1-8-2-La mort de Bérulle

Depuis la mort en janvier 1628, de Madame de Bérulle, (qui fut carmélite pendant 22 ans), la santé de Pierre de Bérulle s’était beaucoup altérée. Louis XIII et Richelieu poursuivaient à La Rochelle leurs actions contre les Anglais et les réformés. Le 15 janvier 1629 le roi confia une nouvelle fois la régence à sa mère. Bérulle, chef du Conseil de la reine, traitait les affaires de l’État. Sa situation était très délicate, entre la reine et les exigences de Richelieu...

Dès septembre 1629, la faiblesse du Cardinal de Bérulle devint extrême; cependant il tenait à célébrer la messe tous les jours.

Le 2 octobre 1629 alors qu'il célébrait la messe dans une pièce attenante à sa propre chambre, car il n’avait pas eu la force de se rendre à la chapelle, il tomba en défaillance au moment où il prononçait les paroles de l'oblation [2] . On l’allongea à côté de l’autel et, au moment où on lui apportait le viatique, il prononça : “Où est-il que je le voie, que je l’adore, que je le reçoive ?”. Puis, à la demande du Père Gibieuf, il bénit sa congrégation au nom de Jésus, et il expira dans les bras de ses disciples. Il avait 54 ans.
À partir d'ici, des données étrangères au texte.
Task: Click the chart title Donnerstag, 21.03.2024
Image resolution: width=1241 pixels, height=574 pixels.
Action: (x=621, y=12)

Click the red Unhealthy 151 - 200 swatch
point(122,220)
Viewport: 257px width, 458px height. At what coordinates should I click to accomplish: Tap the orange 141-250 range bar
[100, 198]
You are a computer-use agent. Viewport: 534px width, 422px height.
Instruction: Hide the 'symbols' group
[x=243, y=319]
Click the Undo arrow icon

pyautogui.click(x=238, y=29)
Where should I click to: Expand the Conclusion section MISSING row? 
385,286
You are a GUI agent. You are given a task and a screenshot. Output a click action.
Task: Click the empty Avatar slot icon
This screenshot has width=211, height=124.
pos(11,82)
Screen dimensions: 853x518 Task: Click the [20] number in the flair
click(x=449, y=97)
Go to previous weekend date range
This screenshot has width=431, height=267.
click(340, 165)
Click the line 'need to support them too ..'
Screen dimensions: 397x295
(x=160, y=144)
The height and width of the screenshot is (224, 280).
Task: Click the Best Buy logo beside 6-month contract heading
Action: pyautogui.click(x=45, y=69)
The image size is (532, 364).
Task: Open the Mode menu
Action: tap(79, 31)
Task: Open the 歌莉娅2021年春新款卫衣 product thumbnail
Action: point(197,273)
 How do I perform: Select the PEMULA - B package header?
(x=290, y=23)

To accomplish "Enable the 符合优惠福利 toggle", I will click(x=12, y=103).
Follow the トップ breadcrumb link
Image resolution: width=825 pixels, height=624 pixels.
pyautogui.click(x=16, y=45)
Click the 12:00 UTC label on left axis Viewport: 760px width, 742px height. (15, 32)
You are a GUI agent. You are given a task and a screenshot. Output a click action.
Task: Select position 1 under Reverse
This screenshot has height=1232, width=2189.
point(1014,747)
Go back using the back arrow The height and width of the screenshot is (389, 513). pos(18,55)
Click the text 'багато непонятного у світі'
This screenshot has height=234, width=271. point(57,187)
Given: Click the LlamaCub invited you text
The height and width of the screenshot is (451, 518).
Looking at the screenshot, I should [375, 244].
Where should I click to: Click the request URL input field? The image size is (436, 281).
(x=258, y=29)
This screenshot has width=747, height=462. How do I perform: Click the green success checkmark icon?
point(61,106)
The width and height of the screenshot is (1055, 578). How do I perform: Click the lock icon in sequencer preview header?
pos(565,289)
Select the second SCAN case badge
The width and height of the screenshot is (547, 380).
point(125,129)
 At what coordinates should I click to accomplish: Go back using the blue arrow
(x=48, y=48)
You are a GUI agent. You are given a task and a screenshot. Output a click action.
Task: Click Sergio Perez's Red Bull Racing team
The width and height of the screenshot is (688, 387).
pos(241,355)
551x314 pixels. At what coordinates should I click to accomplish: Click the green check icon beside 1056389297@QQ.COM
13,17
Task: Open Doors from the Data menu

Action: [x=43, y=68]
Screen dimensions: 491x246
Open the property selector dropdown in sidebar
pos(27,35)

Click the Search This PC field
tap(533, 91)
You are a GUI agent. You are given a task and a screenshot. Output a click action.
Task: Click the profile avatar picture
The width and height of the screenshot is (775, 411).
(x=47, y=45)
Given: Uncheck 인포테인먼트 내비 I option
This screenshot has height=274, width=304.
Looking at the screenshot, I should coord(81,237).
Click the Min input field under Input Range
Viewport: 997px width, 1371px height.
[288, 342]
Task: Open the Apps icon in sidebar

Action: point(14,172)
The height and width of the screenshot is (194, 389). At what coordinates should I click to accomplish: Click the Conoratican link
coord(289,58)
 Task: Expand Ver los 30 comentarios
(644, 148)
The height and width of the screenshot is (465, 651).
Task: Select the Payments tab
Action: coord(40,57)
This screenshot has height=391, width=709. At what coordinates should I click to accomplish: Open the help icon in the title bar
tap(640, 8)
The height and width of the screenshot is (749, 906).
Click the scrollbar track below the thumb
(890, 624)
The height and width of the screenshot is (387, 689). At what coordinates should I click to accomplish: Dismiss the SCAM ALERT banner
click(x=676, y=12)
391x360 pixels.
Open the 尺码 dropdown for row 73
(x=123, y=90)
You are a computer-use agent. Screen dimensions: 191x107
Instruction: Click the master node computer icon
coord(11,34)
On a prétendu qu'il avait été empoisonné, et on a même accusé Richelieu, qui ne l'aimait pas, d'avoir trempé dans ce crime. Mais cette accusation n'a jamais été prouvée et il faut convenir qu'elle n'offre aucune vraisemblance. La santé du fondateur des oratoriens étaient devenue languissante depuis quelque temps et les médecins avaient annoncé sa fin prochaine. Il est probable qu'il succomba à une attaque d'apoplexie foudroyante ou à la rupture d'un anévrisme.

Ses obsèques furent célébrées, le 4 octobre 1629, à l'église de la rue Saint-Honoré, où son corps fut déposé provisoirement dans une des chapelles. Trente ans plus tard, le corps de Bérulle fut inhumé dans la chapelle de la Passion[3].

Paulette Leblanc


[1]-Comte d'EU, duc d'Orléans (1608-1660), fils d'Henri IV et de Marie de Médicis. Frère cadet de Louis XIII, il resta l'unique héritier du trône jusqu'à la naissance du futur Louis XIV. Il prit part aux complots contre Richelieu, puis contre Mazarin. Il fut lieutenant général de 1644 à 1646.

[2]-Pendant la messe, action du prêtre qui, avant de consacrer le pain et le vin, les offre à Dieu (Jésus fit à Dieu l'oblation de sa personne). Le prêtre dit, juste avant la Consécration: “Daignez agréer, Seigneur, l’oblation de notre servitude.”

[3]-Il y demeura jusqu'en 1793. Vers la fin de cette année, M. Amable de Bérulle, ancien premier président du Parlement de Grenoble, l'en fit enlever, de concert avec les Pères de l'Oratoire, et le cacha dans son hôtel, à Paris. En 1840, M. François de Bérulle remit le précieux dépôt à Messieurs de Saint-Sulpice qui l'abritèrent dans la chapelle du séminaire de Paris. Quand la loi de séparation les chassa du séminaire, ils emportèrent à Issy les ossements du cardinal pour les placer dans la crypte de la chapelle de Lorette, où, depuis 1840, reposait déjà son cœur.